In SomaLogic’s view, though, that grand vision isn’t necessary. All approaches are biased, Williams said. The question is whether you can make predictions that can be put to medical use.
“The question is whether you can measure something that is useful or actionable, not whether there’s some inherent truth,” he said. “For our business, we don’t need to understand what the biology is. We let the machine learning pick out the best combination of measurements.”
Still, Williams said that when their longtime partner Novartis – which uses SomaLogic’s tech to understand the mechanisms of their drugs, among other things – needs a higher resolution look at what SomaLogic technology turns up, they direct them to a different platform. Seer is developing a commercial scan like SomaLogic’s and, like SomaLogic, eventually hopes to put out a (somewhat controversial) chip anyone can use, but their easiest niche may be in drug development.
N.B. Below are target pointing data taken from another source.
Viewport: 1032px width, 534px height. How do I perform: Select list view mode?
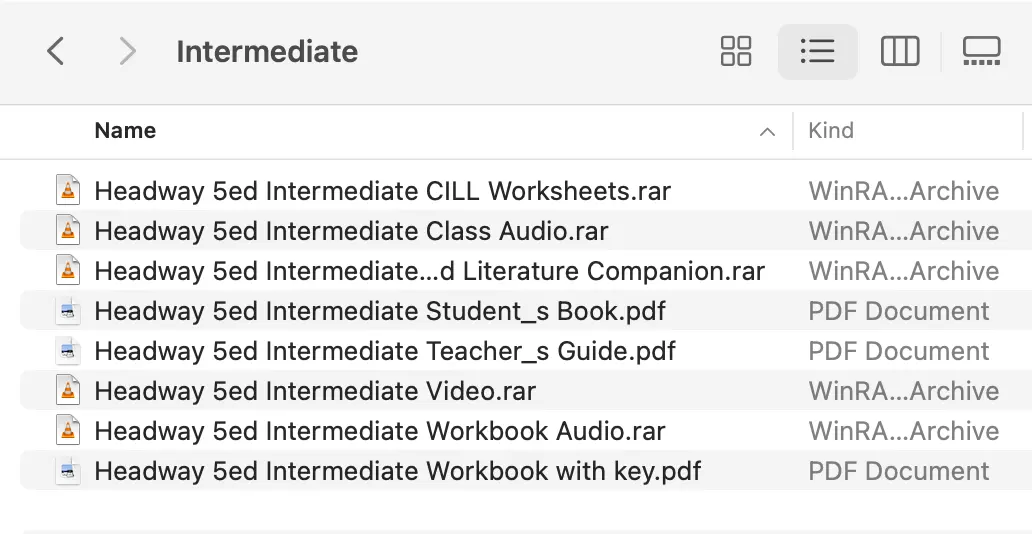[x=817, y=51]
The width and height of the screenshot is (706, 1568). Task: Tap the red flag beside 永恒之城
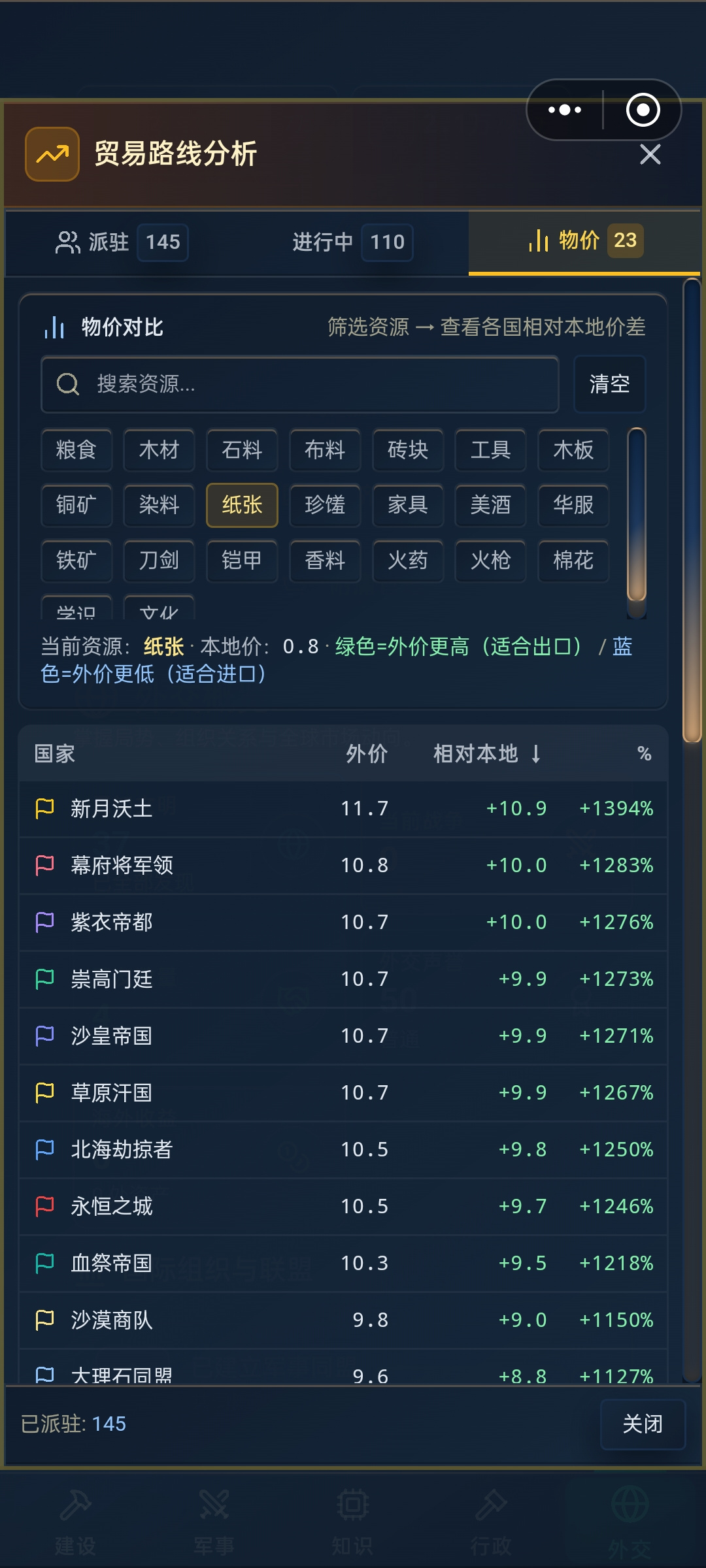coord(44,1207)
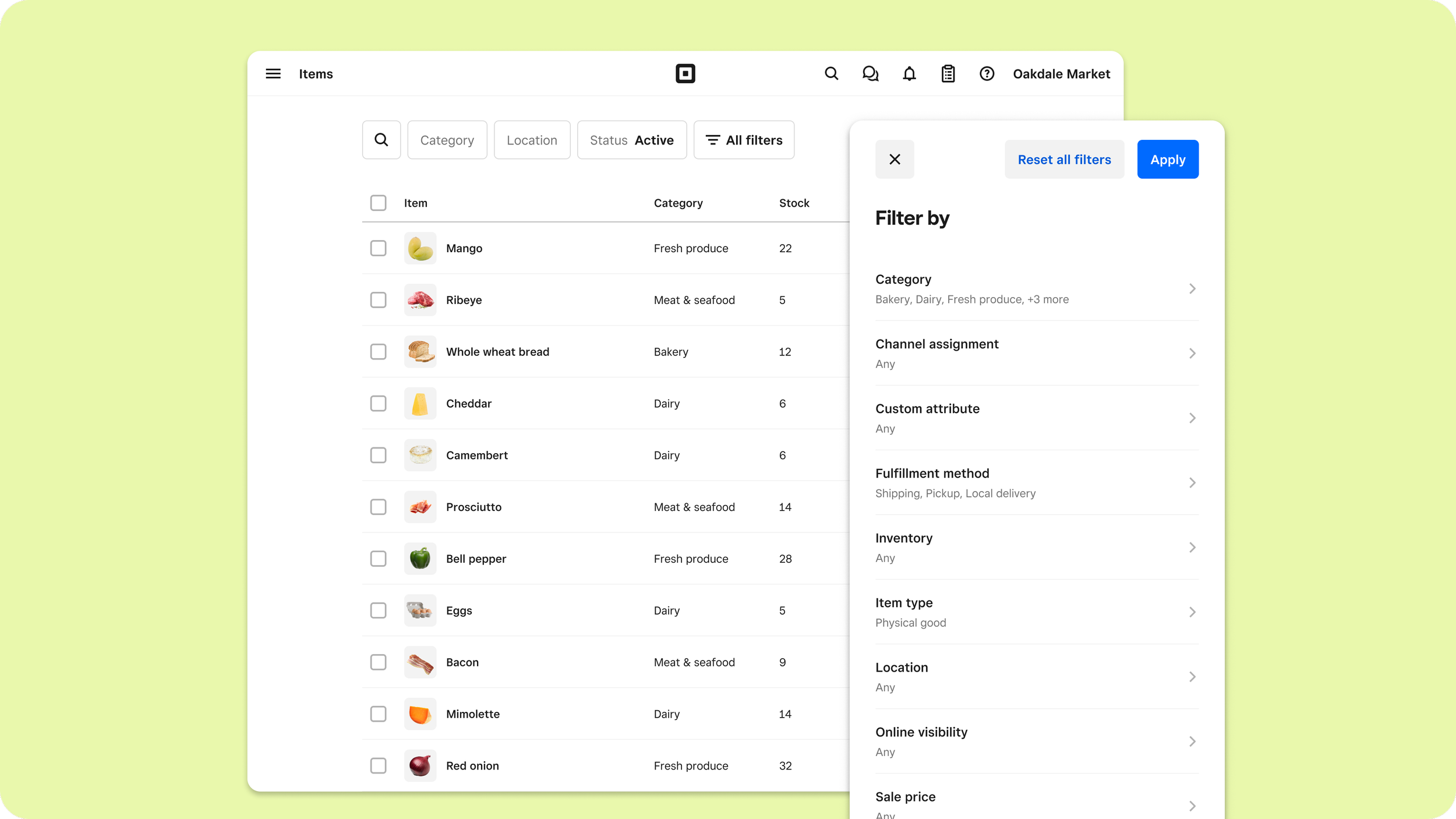The width and height of the screenshot is (1456, 819).
Task: Open help question mark icon
Action: [x=987, y=74]
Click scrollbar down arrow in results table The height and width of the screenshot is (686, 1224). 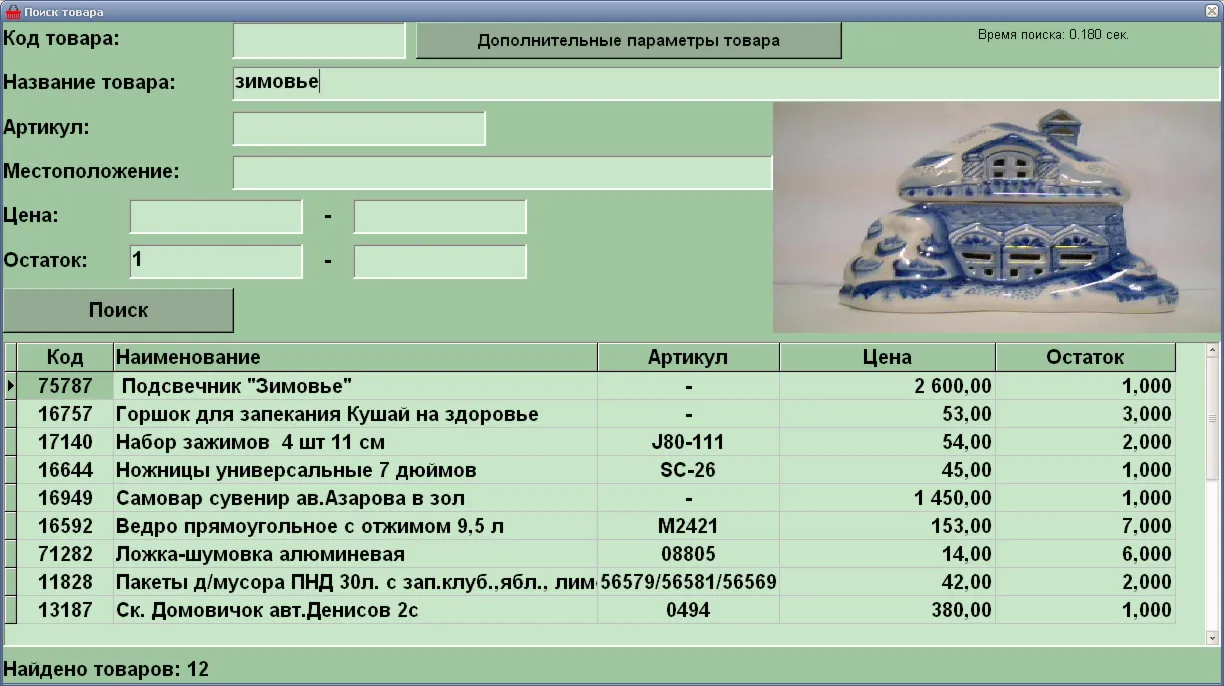(x=1212, y=637)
The industry will know soon enough. SomaSignal is only available in Colorado for now, but a bigger rollout is pending and they just hired a new commercial officer. After two years in relative obscurity, Farokhzad said Seer will soon be opening up, and a product launch is scheduled for 2021.
“Our technology risk is now largely put to rest and what lays ahead of us is basically product development and commercialization,” he said. “Now we’ve got to execute.”